We have recently fixed a hang issue internally that should show up in one of the upcoming catalyst releases. If you have a test case we can try, then we can confirm if this has fixed the issue or not. If not, then we can work on getting it fixed.
I'm trying to narrow down the problem now...but it takes a reboot every time I fail to find the problem. All I've done so far is set my loop counter to 1, and set my grid/block sizes to 64,1,1 and 1,1,1. I did the second part because we found that one of the kernels was generating an excessive number of loads, and I mean excessive. Rather than look for a big block of v_load_dword or whatrver the actual instruction name is, I figured if I ran a minimal number of threads it might run in a reasonable amount of time if that were the problem. It should take tenths of a second or less with a loop counter of 1, I let it sit for 2 minutes before rebooting.
I'm going to try to remove the loop and see if it runs. I'll post up here if I find a simple test case, but I get the feeling this is one of those well, if a and b and !d ^ g+5+the middle initial of your fathers brothers nephews cousins former roommate | 42, then there will be a problem
can you see if these two instructions follow each other in the ISA?
v_readlane_b32 s17, v4, 0
s_load_dwordx4 s[28:31], s[2:3], s17
Where the result of v_readlane_b32 is the third argument of s_load_dwordx4?
Not exactly, we have the v_readlane followed by the s_load_dword, but its like this...
v_readlane_b32 s0, v3, 0
v_readlane_b32 s1, v3, 1
s_load_dwordx4 s[0:3], s[0:1], 0x38
So it seems s0 and s1 are being used in the s_load_dwordx4, but not in the 3rd parameter.
Also of note, I stripped my program down on the 12.2 drivers to just writing 8 32 bit 0xFFFFFFFF's to the first 32 bytes of ram.
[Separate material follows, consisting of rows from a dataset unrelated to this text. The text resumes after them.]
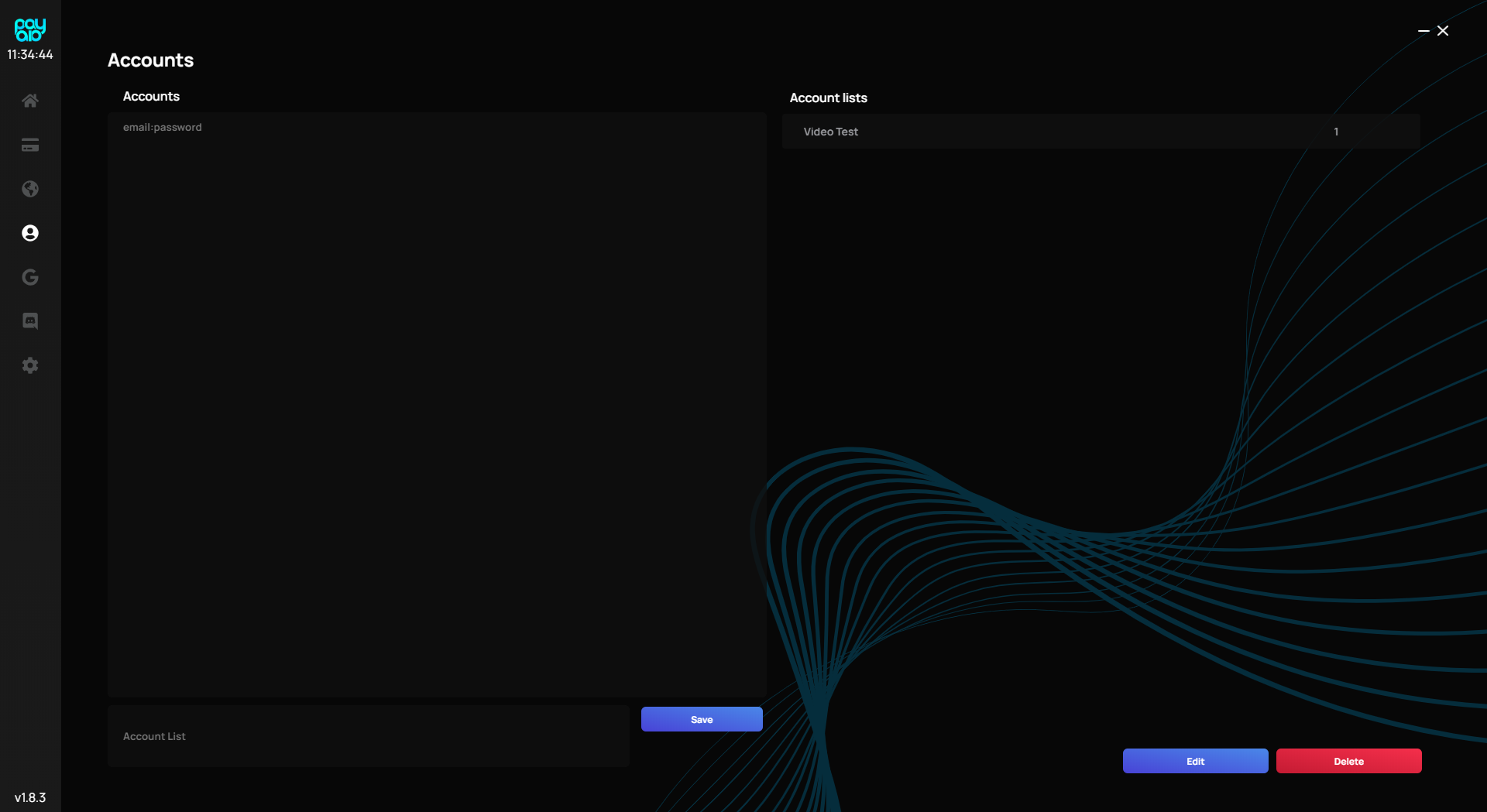Open the Discord icon in sidebar
Image resolution: width=1487 pixels, height=812 pixels.
click(30, 321)
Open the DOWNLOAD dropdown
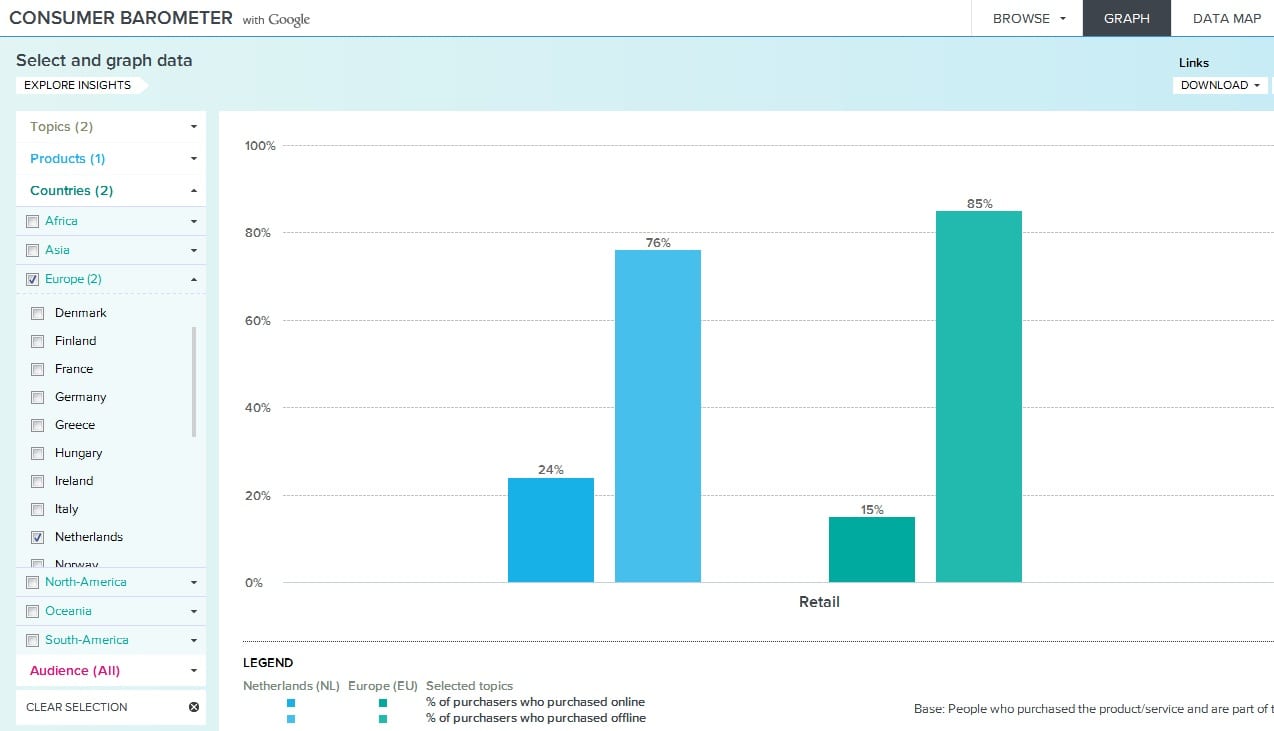 click(1218, 85)
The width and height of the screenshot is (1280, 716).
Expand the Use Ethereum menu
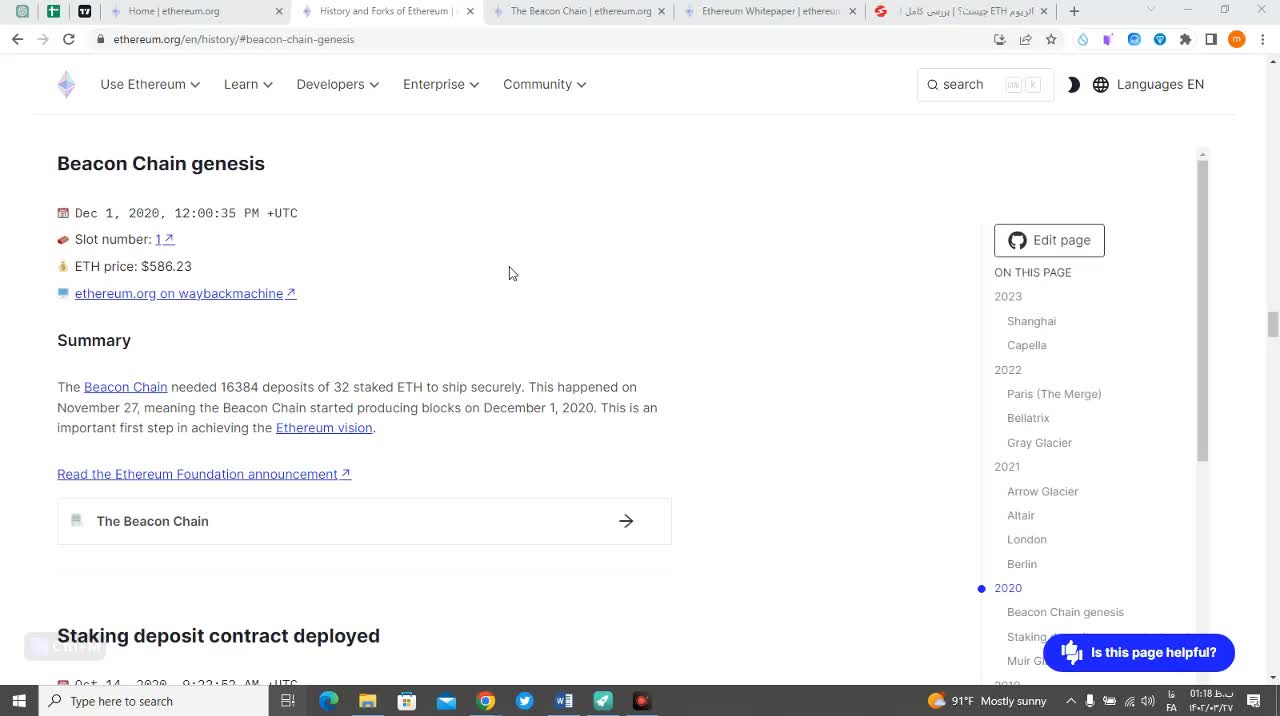tap(149, 85)
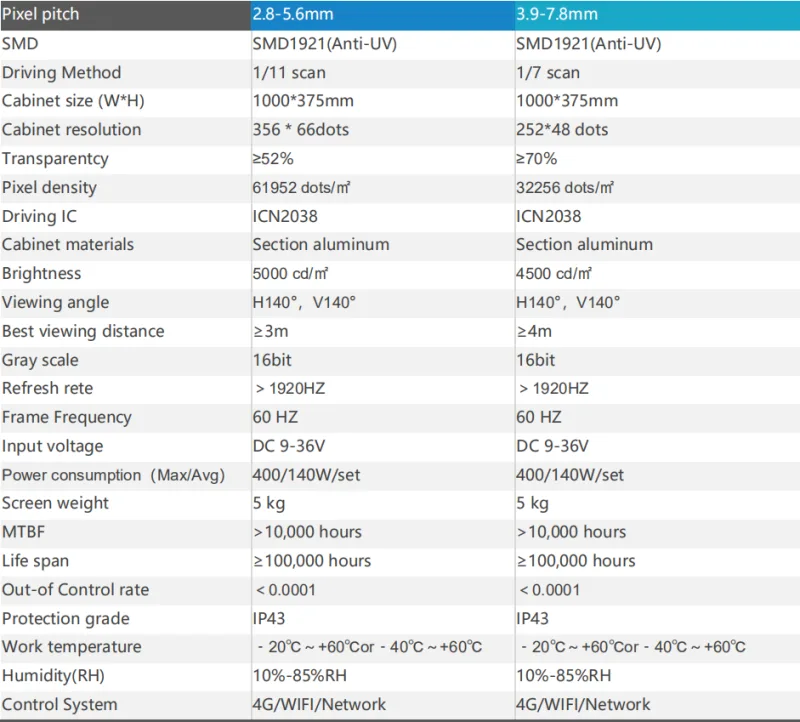This screenshot has width=800, height=722.
Task: Select the MTBF row label
Action: tap(23, 532)
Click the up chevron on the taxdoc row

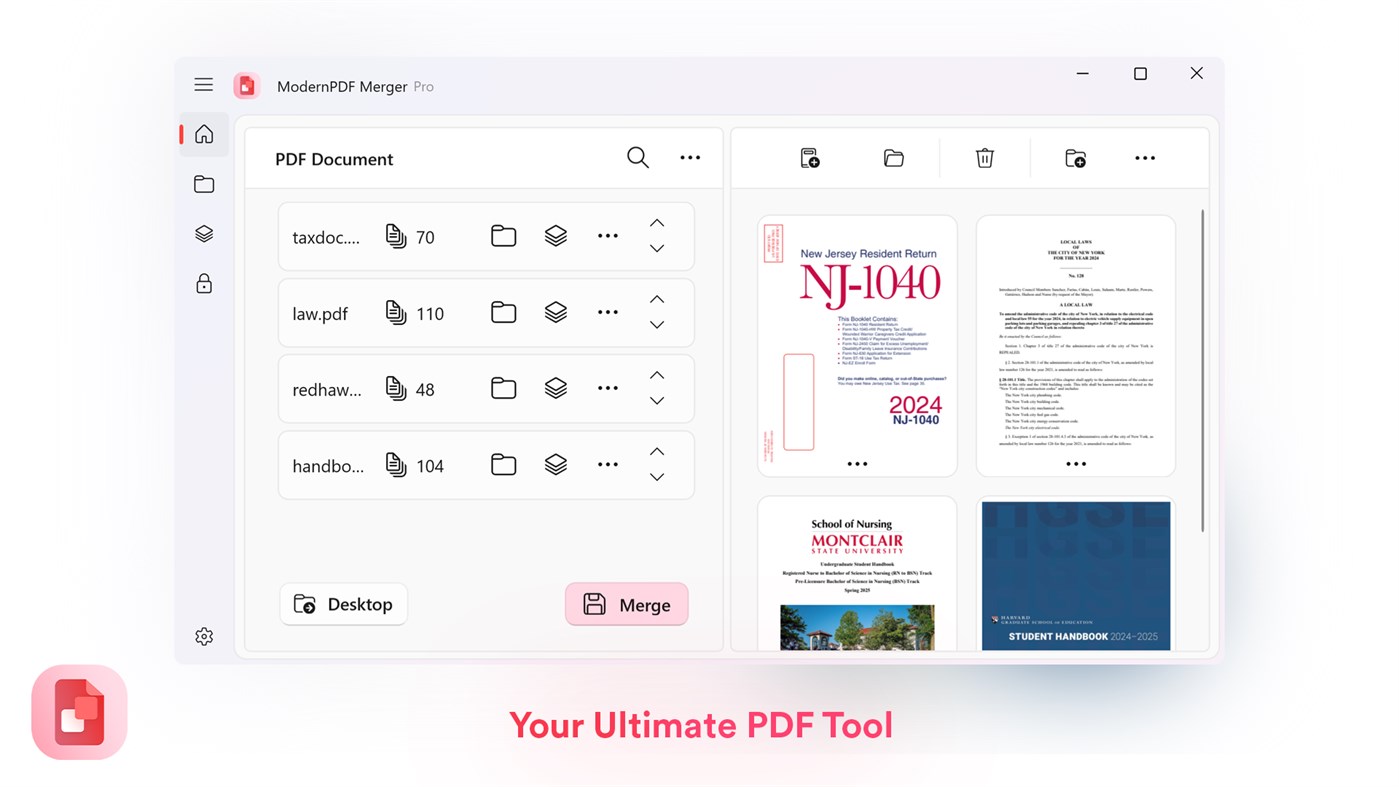[x=656, y=222]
That alone locks it up.
Disassembly is literally this:
v_mov_b32 v0, -1
v_mov_b32 v1, -1
v_mov_b32 v2, -1
v_mov_b32 v3, -1
tbuffer_store_format_xyzw v[0:3], v0, s[4:7], 0 format:[BUF_DATA_FORMAT_32_32_32_32,BUF_NUM_FORMAT_FLOAT]
tbuffer_store_format_xyzw v[0:3], v0, s[4:7], 0 offset:16 format:[BUF_DATA_FORMAT_32_32_32_32,BUF_NUM_FORMAT_FLOAT]
So even if the loop issue was fixed in 12.2, we still can't seem to run literally anything on the 12.2 drivers. I hope it doesn't try to interpret the values when it stores since for some reason the integers are going out as floats...but I don't think that should hang the card right?